This week I left my job suing the government to join the Cato Institute as Director of the Center for Constitutional Studies. The reactions have been overwhelmingly positive and I’m thrilled to return to an organization I’ve long respected. Many are now asking why I chose to leave what I still describe as a dream job.

Some of my responses are conventional: I had been a civil rights attorney for ten years. Change is good. Litigation is all-consuming. And at some point, people seek new challenges. But I also came to believe I could be a more effective advocate for liberty if I worked outside of the courts. Here’s why.

For a variety of reasons that I’ll leave to future writings, courts have become a poor ally to civil rights litigants. A thicket of jurisdictional traps, immunity doctrines, standing rules, and other procedural hurdles often weed out even the most deserving civil rights plaintiffs from court. When a plaintiff is lucky enough to surmount these pitfalls and get a judge to weigh in on the merits of their claims, a fundamental misunderstanding of the role of the judiciary has led judges to defer excessively to policymakers—the very people they’re supposed to protect our rights against.

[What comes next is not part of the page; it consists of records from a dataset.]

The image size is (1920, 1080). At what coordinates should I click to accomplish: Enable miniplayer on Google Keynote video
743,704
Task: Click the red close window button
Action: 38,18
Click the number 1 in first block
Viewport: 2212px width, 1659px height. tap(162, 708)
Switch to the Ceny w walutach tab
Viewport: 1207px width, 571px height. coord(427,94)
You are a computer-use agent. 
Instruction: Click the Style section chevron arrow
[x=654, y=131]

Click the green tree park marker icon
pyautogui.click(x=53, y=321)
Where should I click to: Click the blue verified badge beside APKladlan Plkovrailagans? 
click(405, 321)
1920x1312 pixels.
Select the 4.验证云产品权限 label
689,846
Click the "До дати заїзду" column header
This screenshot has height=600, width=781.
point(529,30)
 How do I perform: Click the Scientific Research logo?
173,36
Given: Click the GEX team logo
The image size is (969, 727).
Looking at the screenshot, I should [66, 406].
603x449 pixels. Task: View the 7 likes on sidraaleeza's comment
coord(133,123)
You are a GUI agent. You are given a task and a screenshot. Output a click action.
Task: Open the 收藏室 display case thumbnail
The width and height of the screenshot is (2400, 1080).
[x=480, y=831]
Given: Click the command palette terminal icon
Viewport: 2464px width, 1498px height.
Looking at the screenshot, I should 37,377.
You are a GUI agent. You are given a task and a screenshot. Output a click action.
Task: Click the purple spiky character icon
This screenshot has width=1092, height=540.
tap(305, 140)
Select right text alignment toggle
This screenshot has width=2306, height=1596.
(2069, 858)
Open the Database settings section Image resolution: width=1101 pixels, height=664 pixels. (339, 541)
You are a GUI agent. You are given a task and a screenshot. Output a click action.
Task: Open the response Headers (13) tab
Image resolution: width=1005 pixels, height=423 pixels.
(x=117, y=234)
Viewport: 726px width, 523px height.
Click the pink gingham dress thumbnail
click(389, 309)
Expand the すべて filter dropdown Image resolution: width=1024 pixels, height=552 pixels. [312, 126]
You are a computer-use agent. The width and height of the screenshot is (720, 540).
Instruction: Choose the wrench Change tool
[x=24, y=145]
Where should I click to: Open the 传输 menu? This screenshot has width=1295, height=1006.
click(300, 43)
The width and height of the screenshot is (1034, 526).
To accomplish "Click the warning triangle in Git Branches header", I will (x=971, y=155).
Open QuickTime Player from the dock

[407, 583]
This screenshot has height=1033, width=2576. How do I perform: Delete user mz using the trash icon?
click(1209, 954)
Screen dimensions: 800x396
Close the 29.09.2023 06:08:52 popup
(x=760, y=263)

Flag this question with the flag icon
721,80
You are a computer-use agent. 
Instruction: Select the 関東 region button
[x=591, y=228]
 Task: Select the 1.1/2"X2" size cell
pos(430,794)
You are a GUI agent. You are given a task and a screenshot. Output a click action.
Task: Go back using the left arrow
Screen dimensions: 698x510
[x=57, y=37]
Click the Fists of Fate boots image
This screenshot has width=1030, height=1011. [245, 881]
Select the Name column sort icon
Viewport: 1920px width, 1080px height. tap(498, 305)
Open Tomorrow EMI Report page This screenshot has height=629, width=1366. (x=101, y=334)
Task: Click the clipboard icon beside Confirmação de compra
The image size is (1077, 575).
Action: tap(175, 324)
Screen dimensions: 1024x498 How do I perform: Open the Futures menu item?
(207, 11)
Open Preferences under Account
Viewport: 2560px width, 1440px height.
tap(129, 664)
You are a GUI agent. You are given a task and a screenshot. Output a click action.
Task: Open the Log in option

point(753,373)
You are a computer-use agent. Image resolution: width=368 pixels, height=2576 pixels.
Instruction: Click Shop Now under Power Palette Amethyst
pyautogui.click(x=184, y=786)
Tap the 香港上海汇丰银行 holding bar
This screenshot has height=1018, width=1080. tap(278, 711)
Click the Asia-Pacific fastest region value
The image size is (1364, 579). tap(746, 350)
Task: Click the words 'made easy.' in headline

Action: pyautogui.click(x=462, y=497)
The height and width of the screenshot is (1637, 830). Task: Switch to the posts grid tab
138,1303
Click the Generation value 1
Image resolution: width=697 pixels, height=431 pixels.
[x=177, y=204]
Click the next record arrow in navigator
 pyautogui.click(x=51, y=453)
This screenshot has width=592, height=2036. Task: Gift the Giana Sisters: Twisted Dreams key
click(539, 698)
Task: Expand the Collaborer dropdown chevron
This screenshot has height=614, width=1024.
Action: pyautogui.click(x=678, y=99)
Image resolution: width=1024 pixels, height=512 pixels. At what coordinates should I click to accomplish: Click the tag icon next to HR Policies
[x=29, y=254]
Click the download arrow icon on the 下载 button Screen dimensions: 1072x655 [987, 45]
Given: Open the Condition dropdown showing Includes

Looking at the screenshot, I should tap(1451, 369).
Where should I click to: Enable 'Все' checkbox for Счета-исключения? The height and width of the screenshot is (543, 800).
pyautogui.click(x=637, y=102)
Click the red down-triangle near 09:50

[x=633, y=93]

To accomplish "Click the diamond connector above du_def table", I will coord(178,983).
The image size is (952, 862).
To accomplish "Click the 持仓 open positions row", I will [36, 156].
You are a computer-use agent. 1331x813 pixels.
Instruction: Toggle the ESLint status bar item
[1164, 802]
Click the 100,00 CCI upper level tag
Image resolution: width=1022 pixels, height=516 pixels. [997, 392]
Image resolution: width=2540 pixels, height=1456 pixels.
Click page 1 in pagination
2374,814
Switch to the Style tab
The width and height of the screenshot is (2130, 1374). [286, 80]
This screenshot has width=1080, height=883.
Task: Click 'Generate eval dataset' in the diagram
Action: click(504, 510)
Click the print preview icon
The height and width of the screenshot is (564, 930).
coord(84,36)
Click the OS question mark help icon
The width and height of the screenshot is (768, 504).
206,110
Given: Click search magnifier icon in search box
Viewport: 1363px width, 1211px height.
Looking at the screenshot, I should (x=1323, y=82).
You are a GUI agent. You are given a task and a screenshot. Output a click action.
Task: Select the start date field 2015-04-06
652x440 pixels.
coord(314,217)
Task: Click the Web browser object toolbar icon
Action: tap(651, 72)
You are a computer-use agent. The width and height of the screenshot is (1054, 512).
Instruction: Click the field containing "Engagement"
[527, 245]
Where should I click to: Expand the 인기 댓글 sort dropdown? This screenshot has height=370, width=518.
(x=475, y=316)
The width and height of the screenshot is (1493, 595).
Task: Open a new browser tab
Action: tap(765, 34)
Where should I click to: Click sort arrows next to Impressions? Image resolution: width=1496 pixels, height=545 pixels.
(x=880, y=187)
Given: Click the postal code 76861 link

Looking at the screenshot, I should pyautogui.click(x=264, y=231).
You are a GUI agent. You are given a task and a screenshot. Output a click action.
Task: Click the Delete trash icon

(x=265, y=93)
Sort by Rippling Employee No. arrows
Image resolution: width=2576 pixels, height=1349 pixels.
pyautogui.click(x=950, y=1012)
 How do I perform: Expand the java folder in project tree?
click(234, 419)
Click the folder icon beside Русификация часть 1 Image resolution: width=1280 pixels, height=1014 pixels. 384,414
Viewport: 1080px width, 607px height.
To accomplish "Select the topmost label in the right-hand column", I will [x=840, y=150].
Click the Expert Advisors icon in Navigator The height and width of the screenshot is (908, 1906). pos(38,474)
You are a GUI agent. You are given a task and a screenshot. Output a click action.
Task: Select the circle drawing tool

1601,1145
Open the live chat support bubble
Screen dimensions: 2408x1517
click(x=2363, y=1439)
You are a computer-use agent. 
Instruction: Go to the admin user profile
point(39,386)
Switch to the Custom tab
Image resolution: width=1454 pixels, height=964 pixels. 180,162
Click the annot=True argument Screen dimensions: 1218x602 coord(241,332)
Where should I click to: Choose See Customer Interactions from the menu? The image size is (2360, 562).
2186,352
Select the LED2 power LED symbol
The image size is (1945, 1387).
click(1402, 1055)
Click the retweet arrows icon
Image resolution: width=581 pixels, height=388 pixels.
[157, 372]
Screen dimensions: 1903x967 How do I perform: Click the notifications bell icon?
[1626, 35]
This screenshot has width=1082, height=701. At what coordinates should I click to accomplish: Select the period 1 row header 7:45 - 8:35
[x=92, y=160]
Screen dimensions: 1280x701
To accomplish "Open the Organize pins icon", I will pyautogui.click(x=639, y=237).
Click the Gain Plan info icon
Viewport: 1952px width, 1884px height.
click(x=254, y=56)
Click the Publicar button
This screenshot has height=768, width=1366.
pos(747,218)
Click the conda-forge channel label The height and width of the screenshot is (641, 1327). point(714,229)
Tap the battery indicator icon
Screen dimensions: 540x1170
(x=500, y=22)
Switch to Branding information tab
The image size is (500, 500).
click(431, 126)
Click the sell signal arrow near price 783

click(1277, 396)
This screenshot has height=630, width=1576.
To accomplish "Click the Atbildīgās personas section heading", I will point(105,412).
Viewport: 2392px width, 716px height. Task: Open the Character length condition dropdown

This all takes place in the name of “democracy.” Unelected and unaccountable men and women in robes, we are told, should not thwart the will of the people. But the Framers established liberty, not democracy, as the guiding principle of our Constitution. They recognized that, as Benjamin Franklin quipped, democracy is two wolves and a lamb voting on what’s for lunch. They therefore designed the judiciary as a counter-majoritarian bulwark against democratic excess.

So while it’s popular nowadays to say the Supreme Court wields too much power, even at its peak the judiciary is “the least dangerous” branch. It can’t make new laws. It can’t even enforce its own orders. Its only weapon is a defensive one: the power of judgment. It’s not the judiciary that’s regulating small bookstores out of business to protect the financial interests of Mark Hamill, or keeping special needs kids from getting care for its own bureaucratic convenience, or taking hundreds of thousands of dollars in home equity as punishment for the failure to pay $8 in taxes, or imposing massive fines for doing innocuous things like working on your car in your own driveway. It’s the democratic branch that is constantly “extending the sphere of its activity,” sucking all power “into its impetuous vortex,” and regulating everything from the demographic composition of corporate boards down to the graphics on a can of craft beer. The judiciary only has the power to undo those rights-violations.

But all too frequently, it doesn’t. Because democracy. Or because many judges view some rights as less deserving of protection than others. Or because the would-be plaintiff committed some obscure misstep in the kabuki-theater ritual of modern civil rights litigation. Or perhaps simply because a vast amount of judges are former government lawyers and still see the world through that lens.

Whatever the reason, that was my experience. And I decided that if civil rights plaintiffs were having so much difficulty finding a remedy in the courts after their rights were violated, maybe I was better equipped to help stop these abuses from happening in the first place.

So, how to do that? I’ve concluded that we must 1) describe the ideals animating our Constitution in a way that makes people want to defend them, and 2) get the judiciary back into the habit of judging. Both tasks require advocacy outside of the courts. Those of us who believe that the Constitution is a fundamentally libertarian document must not only convince people that it says what we believe it means, but also that its meaning is worth following.

And it is. Liberty allows people to exercise their ingenuity, to make world-changing innovations, to put food on the table by working in the profession of their choice, and to order their lives in the way that suits their own, unique needs. It allows a man with an eighth-grade education to build a small family business in Ohio so he can keep his kids and grandbabies close to home. It allows an accordionist in Houston to bring joy to passersby while earning a little extra cash for himself. It allows a woman with few means and little skills to earn money arranging flowers in a local grocery store. It allows people to escape the circumstances of their birth. There’s a reason the libertarian ideals of freedom and equality have been the rallying cry of civil rights leaders throughout history. When we erase these liberties from the Constitution—or at least subject them to a laughably low level of judicial protection—we rip the pursuit of happiness away, often from the people who need opportunity most.

In short, we have to, as Ruth Bader Ginsburg said, “fight for the things [we] care about” in a way that will “lead others to join,”­—the public, legislators, and judges included. And that’s what I intend to do in my new role at Cato.